Loudeac is a generally unlovely inland town which happens to have administrative jurisdiction for some things over where we live. We had to go there rather a lot when we first moved here, and found the functionaries in the offices we had to deal with often, though not always, unhelpful, defensive and grumpy, so we rather petulantly dubbed it Rudeac, or occasionally, childishly, Poodeac. However, Loudeac does have one grace that I've not taken particular note of before, because I haven't been here at the right moment: it is extensively planted with red-leaved, pale pink-blossomed ornamental crab trees.
The car park opposite, serving this and the tax office, looks like an Arcadian glade, overarched with boughs of the luxuriant blooms, its kerbsides slathered with the drifted petals.

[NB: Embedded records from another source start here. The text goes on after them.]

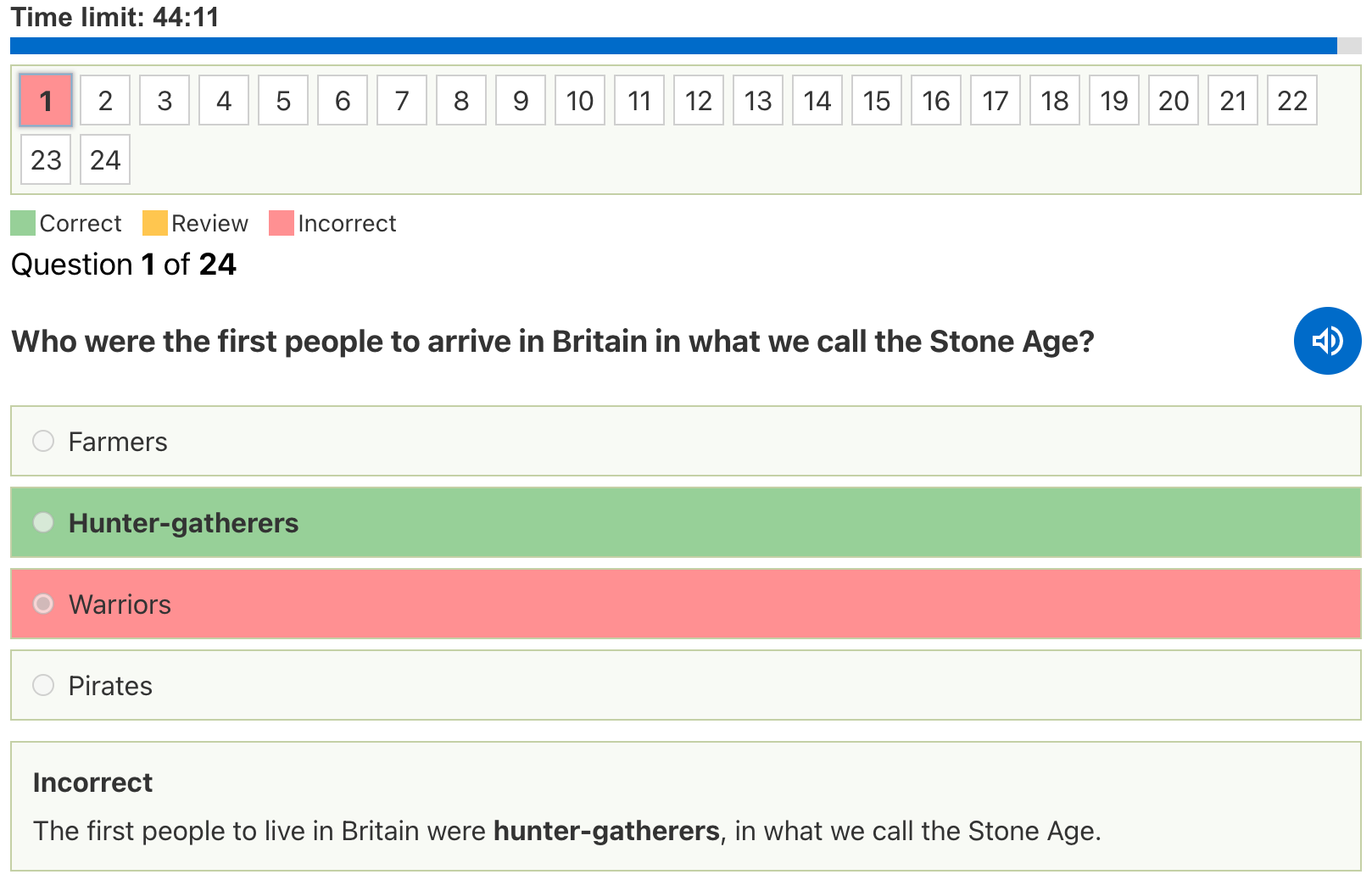Return to question 1 marked incorrect
The image size is (1372, 880).
[46, 101]

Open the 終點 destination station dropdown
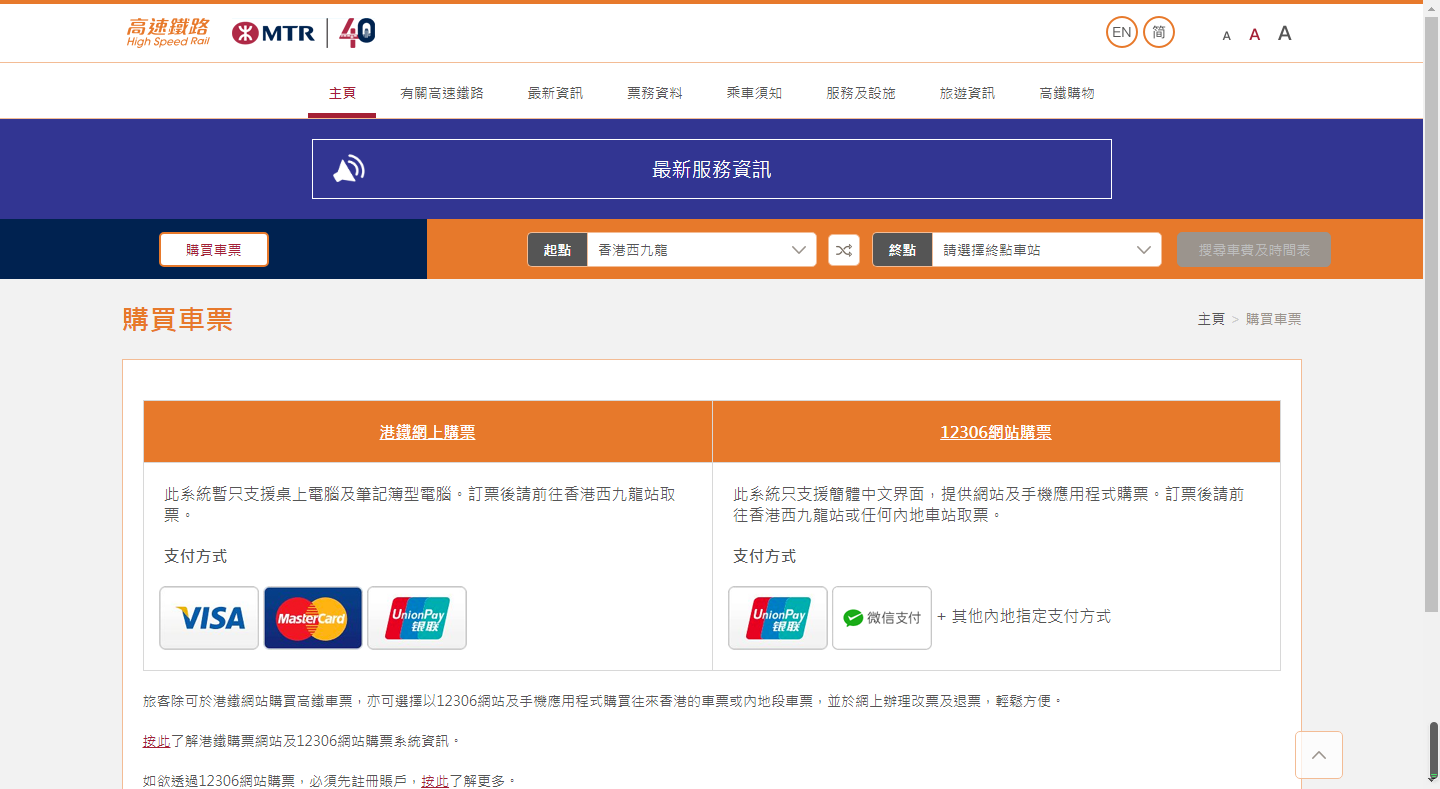coord(1045,250)
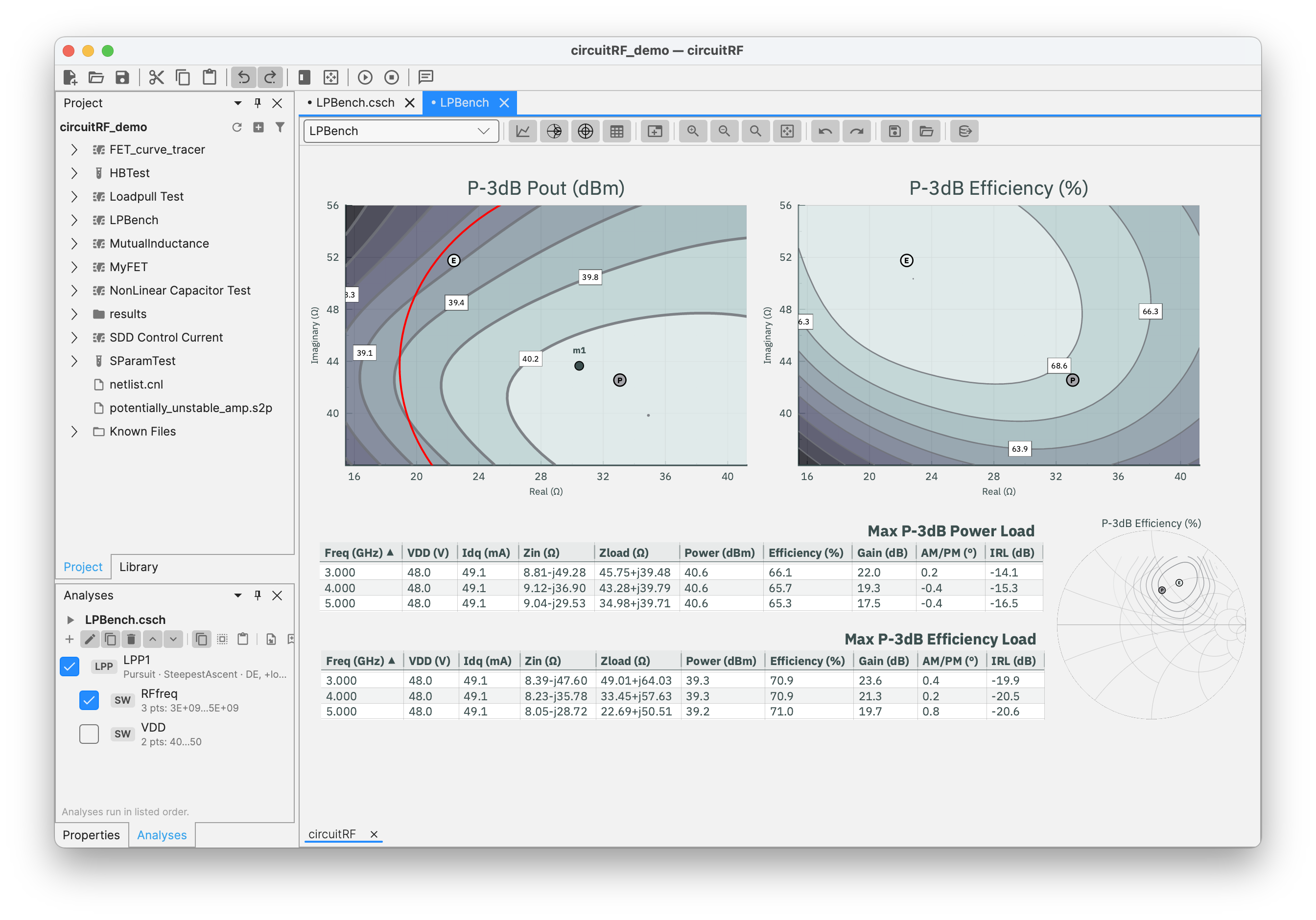
Task: Uncheck the LPP1 analysis checkbox
Action: 70,666
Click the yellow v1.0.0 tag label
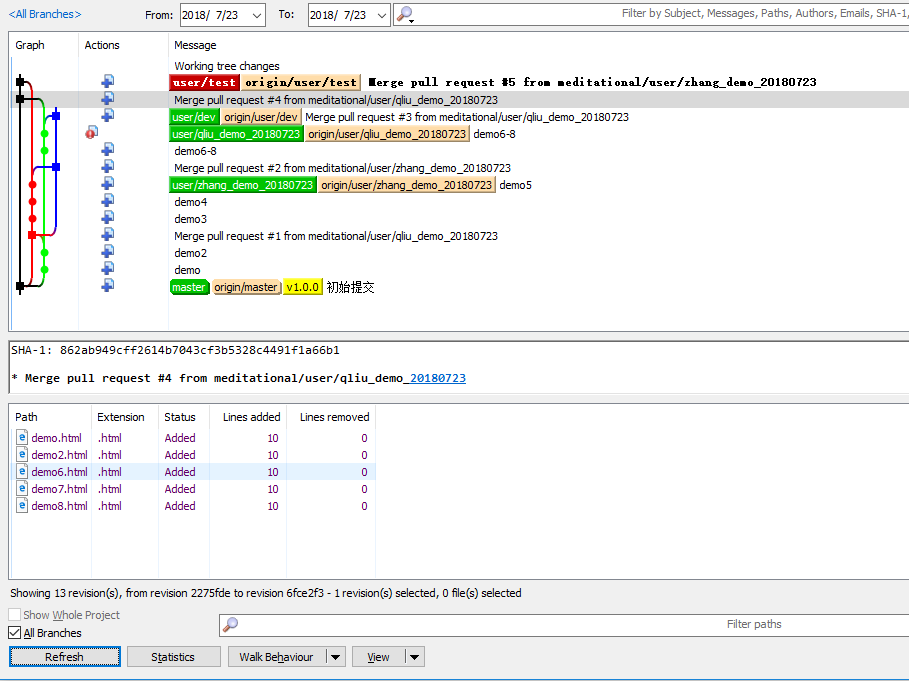 (302, 287)
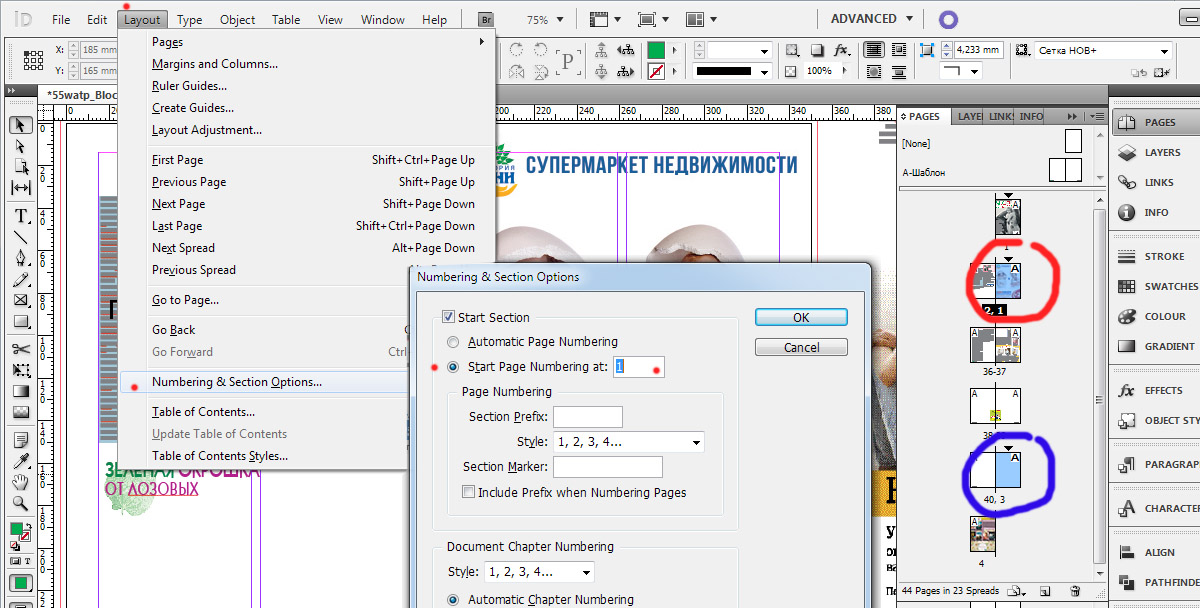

the nondescript slate-clad and concrete modern buildings around seem to be illuminated and bejewelled by the flowery bounty.
What a stroke of town planning genius to make these trees such a theme here, even if they are only so striking for a short few weeks of the year.
I lack the nerve to take the small camera from my bag and try a view from the waiting room, through the plate glass entrance, though it is an interesting one, with the darkening hood of the building's porch accentuating the luminosity of the blossom, and the metal edges and bands of the doors intersecting the scene like rifle sights, and odd clashing scarlet tabs of gaffer tape stuck on the glass to stop people walking into it.
An elderly woman with a clipped blue poodle smiles at me indulgently as I squat down to take a macro of a single fallen flower. I hope the good citizens of Loudeac are all able sometimes to enjoy their pink blossom trees, even when they are having to sort out their tax and health insurance.
( CPAM = Caisse primaire d'assurance maladie, the national body overseeing healthcare funding.)